**Source extract:**
__________________________________________________
With the figures in hand, they woke up this morning to a revolutionised political landscape: ‘Progressive Bulgaria’, the political alliance launched just a few months ago by former President Rumen Radev, has triumphed, garnering support well beyond the already high expectations on the eve of the vote. With around 60% of the votes counted, “Progressive Bulgaria” has received over 44% of the vote and an absolute majority of seats in the next parliament in Sofia.
At present, only four parties are certain to have cleared the 4% threshold. Alongside “Progressive Bulgaria”, these include the liberal reformists of “We Continue the Change” (14%), the centre-right GERB movement led by former Prime Minister Boyko Borisov (13.1%) and the Movement for Freedom and Rights (DPS) led by tycoon Delyan Peevski (5.4%). The nationalists of Vazrazhdane (Renaissance) are currently polling at 4.5%, but it cannot be ruled out that once the count is complete, with votes from abroad included, they may be left out of the next parliament.
What is certain is that Radev and ‘Progressive Bulgaria’ have won their gamble, and will be able to count on an absolute majority, without needing to seek allies to form a stable coalition. ‘This is the victory of hope over scepticism. Thank you for your trust,’ Radev declared in the immediate aftermath, whilst his clear victory had already been acknowledged by other political figures yesterday evening.
Radev, formerly a top pilot and commander of the Bulgarian Air Force before serving two terms as head of state, won over voters by promising a relentless fight against corruption, reforms in key sectors – particularly the judiciary – and greater attention to the most vulnerable sections of the population, who are concerned about inflation following Bulgaria’s entry into the Eurozone in early 2026, despite the country’s strong macroeconomic indicators in recent years.
__________________________________________________
**Rows from a pointing dataset:**
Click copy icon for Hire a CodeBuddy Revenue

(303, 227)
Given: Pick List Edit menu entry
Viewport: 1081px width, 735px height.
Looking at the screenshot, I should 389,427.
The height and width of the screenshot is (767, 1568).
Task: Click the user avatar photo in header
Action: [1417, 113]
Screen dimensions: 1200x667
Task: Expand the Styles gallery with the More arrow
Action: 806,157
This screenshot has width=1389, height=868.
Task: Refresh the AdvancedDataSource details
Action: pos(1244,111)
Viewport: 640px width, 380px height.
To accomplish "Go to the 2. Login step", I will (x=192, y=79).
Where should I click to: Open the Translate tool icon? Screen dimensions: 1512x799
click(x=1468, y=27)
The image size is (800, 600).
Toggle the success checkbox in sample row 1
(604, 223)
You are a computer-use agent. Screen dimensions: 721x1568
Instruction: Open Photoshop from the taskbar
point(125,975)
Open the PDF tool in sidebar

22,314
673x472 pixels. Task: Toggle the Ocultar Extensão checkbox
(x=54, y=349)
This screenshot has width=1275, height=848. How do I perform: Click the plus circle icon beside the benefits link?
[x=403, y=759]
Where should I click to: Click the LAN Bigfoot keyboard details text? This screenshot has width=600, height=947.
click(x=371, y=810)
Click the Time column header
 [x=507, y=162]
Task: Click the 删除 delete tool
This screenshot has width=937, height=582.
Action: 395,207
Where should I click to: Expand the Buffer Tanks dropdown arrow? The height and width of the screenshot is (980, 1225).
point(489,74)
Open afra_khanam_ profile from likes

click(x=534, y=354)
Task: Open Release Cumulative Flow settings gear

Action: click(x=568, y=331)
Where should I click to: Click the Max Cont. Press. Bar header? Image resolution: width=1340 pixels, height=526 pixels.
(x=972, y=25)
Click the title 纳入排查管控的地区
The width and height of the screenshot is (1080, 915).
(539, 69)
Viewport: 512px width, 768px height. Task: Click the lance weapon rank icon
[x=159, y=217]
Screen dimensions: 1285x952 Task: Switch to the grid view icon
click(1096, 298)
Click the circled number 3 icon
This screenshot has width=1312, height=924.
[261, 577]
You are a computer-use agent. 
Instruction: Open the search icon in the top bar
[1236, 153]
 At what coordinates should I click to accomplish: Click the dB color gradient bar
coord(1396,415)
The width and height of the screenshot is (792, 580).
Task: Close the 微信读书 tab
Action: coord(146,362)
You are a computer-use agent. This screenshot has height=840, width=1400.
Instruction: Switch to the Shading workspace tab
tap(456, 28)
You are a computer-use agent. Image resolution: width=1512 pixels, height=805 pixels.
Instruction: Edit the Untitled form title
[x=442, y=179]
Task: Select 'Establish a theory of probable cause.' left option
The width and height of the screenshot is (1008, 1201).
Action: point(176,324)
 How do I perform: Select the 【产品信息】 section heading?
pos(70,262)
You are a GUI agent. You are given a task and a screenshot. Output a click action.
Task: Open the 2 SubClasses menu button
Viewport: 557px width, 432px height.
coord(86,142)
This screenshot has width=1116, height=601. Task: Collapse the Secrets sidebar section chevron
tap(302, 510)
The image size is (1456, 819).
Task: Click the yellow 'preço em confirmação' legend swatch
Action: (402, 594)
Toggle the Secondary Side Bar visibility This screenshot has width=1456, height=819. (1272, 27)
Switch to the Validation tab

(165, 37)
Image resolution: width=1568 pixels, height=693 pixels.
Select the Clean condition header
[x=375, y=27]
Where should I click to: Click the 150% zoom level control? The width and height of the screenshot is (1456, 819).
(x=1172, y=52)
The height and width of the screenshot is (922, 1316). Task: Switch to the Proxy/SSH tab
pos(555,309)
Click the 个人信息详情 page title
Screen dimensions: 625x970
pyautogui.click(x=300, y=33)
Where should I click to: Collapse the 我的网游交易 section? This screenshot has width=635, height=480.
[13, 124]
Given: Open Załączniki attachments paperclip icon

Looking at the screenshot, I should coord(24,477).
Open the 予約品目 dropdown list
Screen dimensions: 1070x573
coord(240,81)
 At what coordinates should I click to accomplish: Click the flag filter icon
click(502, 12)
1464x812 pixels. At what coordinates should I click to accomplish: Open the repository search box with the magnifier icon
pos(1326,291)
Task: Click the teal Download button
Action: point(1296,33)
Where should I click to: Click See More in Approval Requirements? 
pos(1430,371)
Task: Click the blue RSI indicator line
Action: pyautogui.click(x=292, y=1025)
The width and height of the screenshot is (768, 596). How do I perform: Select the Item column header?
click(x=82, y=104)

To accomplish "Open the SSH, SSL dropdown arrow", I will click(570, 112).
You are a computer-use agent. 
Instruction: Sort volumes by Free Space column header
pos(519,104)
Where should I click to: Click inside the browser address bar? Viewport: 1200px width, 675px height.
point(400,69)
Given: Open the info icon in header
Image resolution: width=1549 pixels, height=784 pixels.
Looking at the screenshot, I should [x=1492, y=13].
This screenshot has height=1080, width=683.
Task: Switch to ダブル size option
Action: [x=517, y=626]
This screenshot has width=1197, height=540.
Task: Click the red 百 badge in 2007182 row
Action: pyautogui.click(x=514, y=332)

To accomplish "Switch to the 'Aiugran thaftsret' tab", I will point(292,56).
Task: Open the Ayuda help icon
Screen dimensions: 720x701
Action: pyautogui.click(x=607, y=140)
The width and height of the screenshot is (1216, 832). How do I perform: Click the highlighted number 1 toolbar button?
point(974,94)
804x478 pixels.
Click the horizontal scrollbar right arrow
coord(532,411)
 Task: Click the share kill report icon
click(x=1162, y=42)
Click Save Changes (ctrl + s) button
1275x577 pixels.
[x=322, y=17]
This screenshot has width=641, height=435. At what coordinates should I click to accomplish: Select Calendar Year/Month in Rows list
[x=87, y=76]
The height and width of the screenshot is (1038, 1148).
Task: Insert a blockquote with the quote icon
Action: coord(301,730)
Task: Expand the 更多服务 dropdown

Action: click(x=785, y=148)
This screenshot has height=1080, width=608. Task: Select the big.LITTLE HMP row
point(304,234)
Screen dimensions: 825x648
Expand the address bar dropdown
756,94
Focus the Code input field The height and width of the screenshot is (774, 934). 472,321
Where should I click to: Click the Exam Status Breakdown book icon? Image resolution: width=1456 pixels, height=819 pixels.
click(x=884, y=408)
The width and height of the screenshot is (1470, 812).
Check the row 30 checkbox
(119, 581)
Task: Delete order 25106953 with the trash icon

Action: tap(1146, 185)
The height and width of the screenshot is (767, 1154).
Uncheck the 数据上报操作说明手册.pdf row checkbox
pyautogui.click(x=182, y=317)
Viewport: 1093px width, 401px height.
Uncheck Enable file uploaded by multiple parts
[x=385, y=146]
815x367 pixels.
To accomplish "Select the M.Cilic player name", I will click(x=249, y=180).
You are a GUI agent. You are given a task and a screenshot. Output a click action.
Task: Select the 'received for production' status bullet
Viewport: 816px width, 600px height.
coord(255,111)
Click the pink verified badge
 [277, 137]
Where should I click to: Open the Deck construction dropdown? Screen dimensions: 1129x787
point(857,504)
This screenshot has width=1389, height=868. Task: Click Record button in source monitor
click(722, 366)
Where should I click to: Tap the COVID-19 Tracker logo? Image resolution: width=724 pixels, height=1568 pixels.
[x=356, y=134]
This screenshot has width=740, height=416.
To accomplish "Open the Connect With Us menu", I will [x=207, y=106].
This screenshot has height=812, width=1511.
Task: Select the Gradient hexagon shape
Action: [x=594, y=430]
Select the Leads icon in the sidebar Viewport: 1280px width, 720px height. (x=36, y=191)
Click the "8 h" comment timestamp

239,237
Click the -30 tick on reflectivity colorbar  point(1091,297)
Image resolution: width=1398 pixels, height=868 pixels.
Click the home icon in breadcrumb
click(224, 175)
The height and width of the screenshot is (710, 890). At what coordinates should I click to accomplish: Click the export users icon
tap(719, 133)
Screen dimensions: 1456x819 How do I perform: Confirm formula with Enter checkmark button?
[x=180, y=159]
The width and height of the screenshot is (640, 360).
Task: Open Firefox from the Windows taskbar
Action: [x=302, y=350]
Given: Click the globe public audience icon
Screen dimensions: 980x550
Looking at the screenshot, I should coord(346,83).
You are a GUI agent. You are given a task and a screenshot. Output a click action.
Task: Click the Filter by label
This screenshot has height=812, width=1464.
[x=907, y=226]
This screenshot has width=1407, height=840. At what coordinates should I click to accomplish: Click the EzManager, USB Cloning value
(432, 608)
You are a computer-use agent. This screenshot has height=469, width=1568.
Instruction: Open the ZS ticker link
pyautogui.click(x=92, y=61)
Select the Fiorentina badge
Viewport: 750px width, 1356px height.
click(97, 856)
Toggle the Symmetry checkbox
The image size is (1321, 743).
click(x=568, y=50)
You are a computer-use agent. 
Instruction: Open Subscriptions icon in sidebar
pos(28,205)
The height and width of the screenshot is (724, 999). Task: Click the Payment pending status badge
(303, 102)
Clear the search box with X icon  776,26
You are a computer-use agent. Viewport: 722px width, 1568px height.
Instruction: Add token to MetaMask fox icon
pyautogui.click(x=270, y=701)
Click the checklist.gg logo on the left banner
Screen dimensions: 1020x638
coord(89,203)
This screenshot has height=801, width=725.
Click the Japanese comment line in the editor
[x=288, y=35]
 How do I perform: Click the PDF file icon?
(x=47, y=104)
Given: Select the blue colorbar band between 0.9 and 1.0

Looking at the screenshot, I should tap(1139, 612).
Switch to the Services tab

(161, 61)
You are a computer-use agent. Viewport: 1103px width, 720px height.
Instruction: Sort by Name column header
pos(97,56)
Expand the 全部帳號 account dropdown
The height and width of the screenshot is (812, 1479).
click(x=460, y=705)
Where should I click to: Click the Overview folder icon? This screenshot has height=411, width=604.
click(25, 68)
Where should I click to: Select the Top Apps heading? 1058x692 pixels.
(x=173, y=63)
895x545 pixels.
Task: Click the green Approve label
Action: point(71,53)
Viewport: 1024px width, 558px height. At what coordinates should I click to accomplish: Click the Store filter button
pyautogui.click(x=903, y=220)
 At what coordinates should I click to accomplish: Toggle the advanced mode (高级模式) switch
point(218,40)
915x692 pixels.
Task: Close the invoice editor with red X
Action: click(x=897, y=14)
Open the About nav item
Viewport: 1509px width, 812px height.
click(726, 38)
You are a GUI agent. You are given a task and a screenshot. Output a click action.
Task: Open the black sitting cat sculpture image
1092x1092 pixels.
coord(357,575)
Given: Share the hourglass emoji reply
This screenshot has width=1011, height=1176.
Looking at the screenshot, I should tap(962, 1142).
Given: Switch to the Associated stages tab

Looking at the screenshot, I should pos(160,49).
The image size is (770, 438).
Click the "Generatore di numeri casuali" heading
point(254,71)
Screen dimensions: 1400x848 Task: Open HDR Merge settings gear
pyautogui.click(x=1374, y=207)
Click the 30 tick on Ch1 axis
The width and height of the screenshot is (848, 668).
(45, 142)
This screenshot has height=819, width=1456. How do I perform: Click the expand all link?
__________________________________________________
**What this exercise asks:**
1. Print, word for word, the passage of the election report that opens with the words "What is certain" and closes with "figures yesterday evening.".
2. Report each line of the rows that contains the string "search", copied without change.
The rows bear no relation to the election report.

**Results in order:**
1.
What is certain is that Radev and ‘Progressive Bulgaria’ have won their gamble, and will be able to count on an absolute majority, without needing to seek allies to form a stable coalition. ‘This is the victory of hope over scepticism. Thank you for your trust,’ Radev declared in the immediate aftermath, whilst his clear victory had already been acknowledged by other political figures yesterday evening.

2.
Instruction: Open the search icon in the top bar
1464x812 pixels. At what coordinates should I click to accomplish: Open the repository search box with the magnifier icon
Clear the search box with X icon  776,26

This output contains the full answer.